My mother insisted at dinner that Mr. Salesguy had no idea that he was (now formerly) eye candy. I thought that he did know because that would be why he is Mr. Salesguy. Anyway, he totally jacked up the order on my parents stuff, which is really annoying my mother and he is no longer eye candy . . . but he does have a totally red neck. Mental note: free hair removal, bad. sharing about any hair removal in general, really bad. Not realizing that you are eye candy and not real bright (thus screwing up the order), really bad too . . . cause you don't want to deal with my mother annoyed.

Having to call everything "home enhancements" because your mother thinks someone will read this and tell the eye candy . . . priceless.

5 comments:

Anonymous said...

sorry to hear that your optical lollipop turned out to be a red neck

iamthanu said...

No, Mr. Salesguy was eye candy from the start . . . definition being that you just want to look at him . . . however the saying "he was cute until he opened his mouth" very much came into play.

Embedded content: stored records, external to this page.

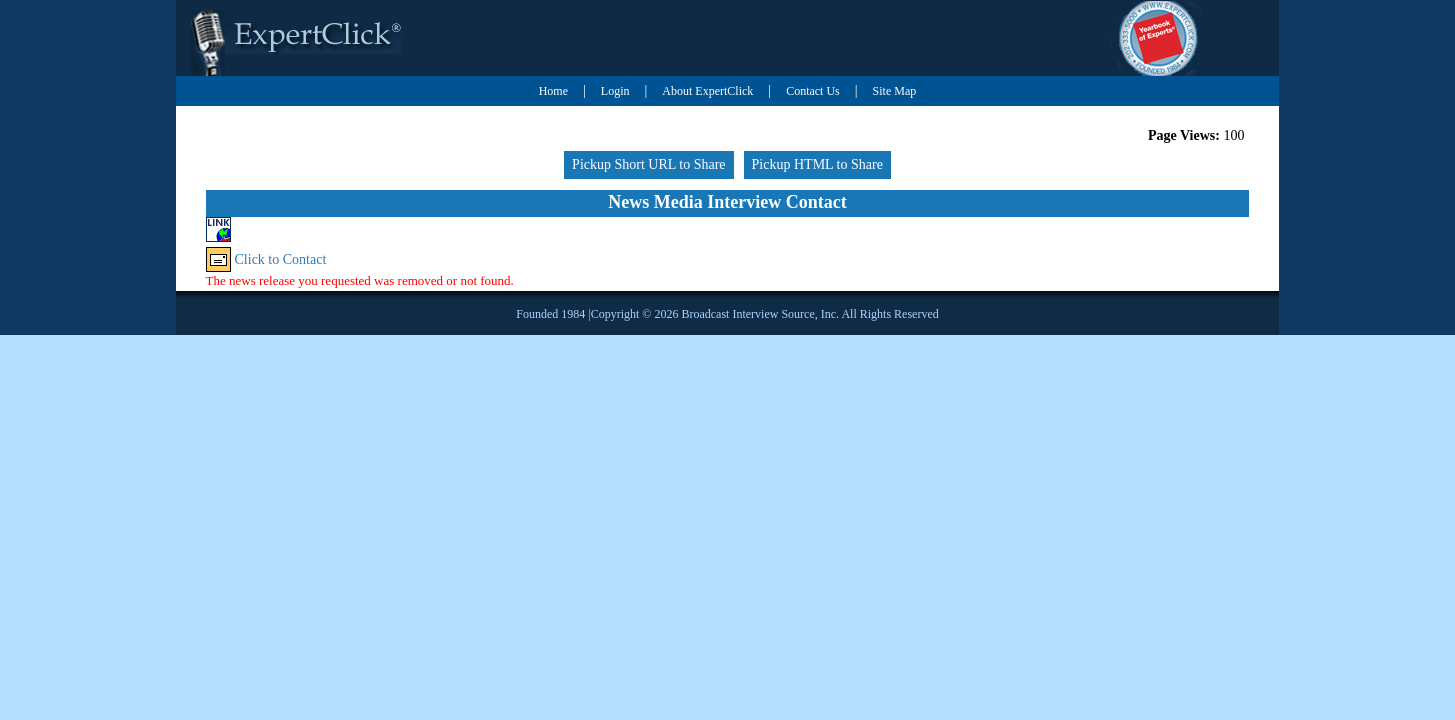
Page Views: (1184, 135)
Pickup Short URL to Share (648, 164)
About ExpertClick (707, 91)
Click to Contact (281, 259)
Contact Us (813, 91)
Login (615, 91)
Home (553, 91)
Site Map (895, 91)
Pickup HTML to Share (817, 164)
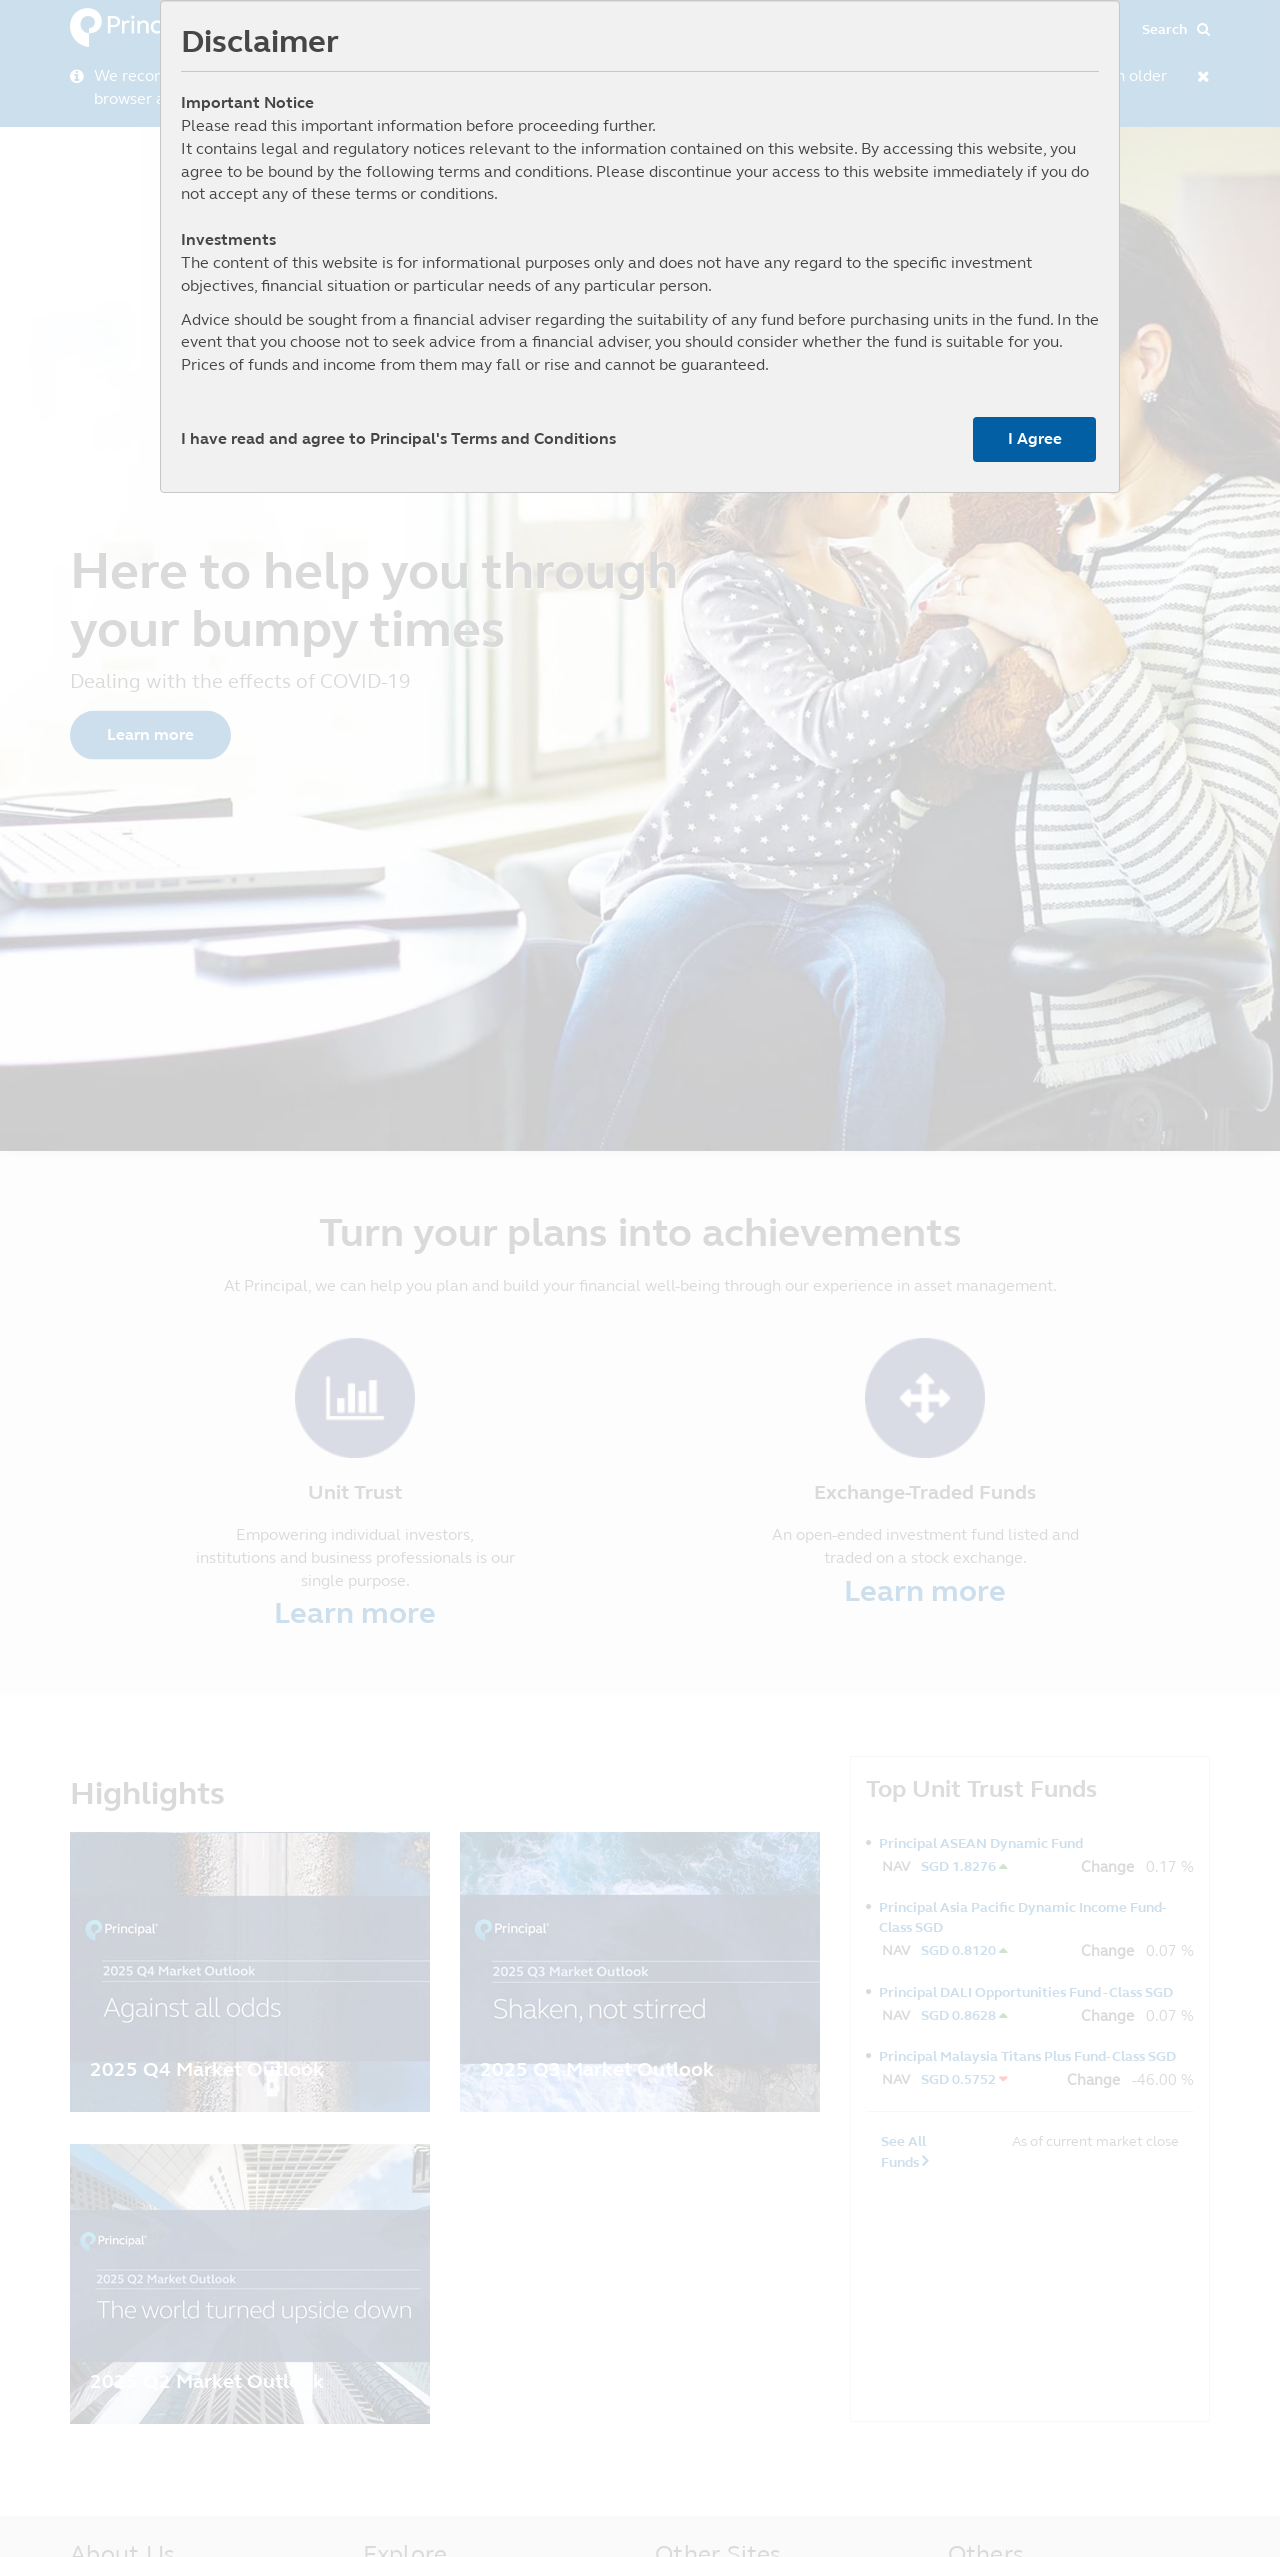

As for "home enhancements" they are getting something better and bigger, I suppose but my mother likes to be the "director of homeland security" and is very aware that someone other than me may indeed read this.

Anonymous said...

This has to be the most vague blog I have ever read. Congratulations! And perhaps you should go get some eye candy. I think Home Depot has some good stuff for that.

iamthanu said...

You have not looked at the March archive and the pictures . . . not vague, pictures.

Anonymous said...

Yes, pictures. I thought that was odd. It does not go with the vagueness of the "speak". But then I cannot EXPECT you to do anything.